How does the state tax credit system work in the context of credits between conforming states and non-conforming states? How do I avoid getting taxed twice on the same dollars?


Answers
  • Darryl Steinhause
    August 03, 2019

    Investors who invest in property or a business out of state generally have to file taxes in the state where the property or business is located. In addition, they typically have to include the income in their state of residence. As a result, you may have a situation where the state where the project is located recognizes the Opportunity Zone rules but the state you live in does not or vice versa.

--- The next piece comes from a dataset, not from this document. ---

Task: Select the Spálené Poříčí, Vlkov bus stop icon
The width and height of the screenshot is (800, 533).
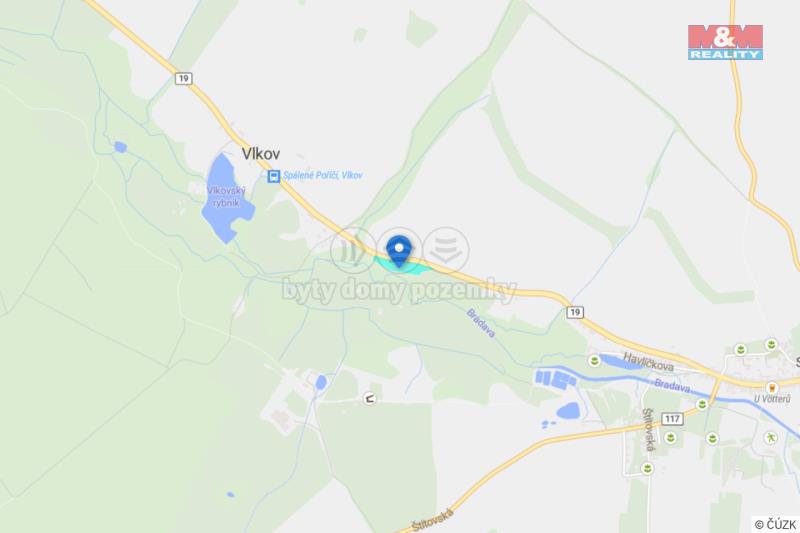Action: 274,176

You typically get a credit in the state you live for taxes paid in other states.

  • Brad Cohen
    August 08, 2019

    There should not be any federal tax on the Opportunity Zone investment gains. You should not lose any state credits and may be able to get state OZ benefits, depending on the state.

  • Shawn Neidorf
    August 05, 2019

    The simplest answer is to live in and invest in conforming states. Otherwise you could, at least theoretically, end up paying state taxes twice on the same dollars. Most states are now conforming. For specifics, you'll want to consult a tax attorney.

  • Pat Cardwell
    August 05, 2019

    I apologize, but I am not a tax attorney. I would recommend you addressing that issue with your accountant.

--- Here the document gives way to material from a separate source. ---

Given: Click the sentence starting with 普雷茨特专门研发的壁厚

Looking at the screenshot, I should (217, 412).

  • Maria De Los Angeles Rivera
    August 03, 2019

    I strongly recommend you to consult your tax advisor. She or he understands your particular situation and is best fit to answer your questions.

  • Matt Campbell
    August 02, 2019

    If you make an Opportunity Zone investment in conforming state, you will also get state tax benefits in addition to federal tax benefits. Some states don't conform, so someone might get a deferral and other benefits for federal purposes but not for state purposes. If you make an investment in a conforming state, there would be no related tax payment credit applicable in the other jurisdiction. The income should be apportioned on where earned, however, to prevent double tax.

  • Matthew Rappaport
    August 06, 2019

    State tax credits ought to apply as normal. I don't see any reason why the state tax credits would apply any differently when it comes to QOZs. If you pay taxes in a non-conforming state but you live in a conforming state, you'll still get the tax credits. I don't see any reason why it would work differently.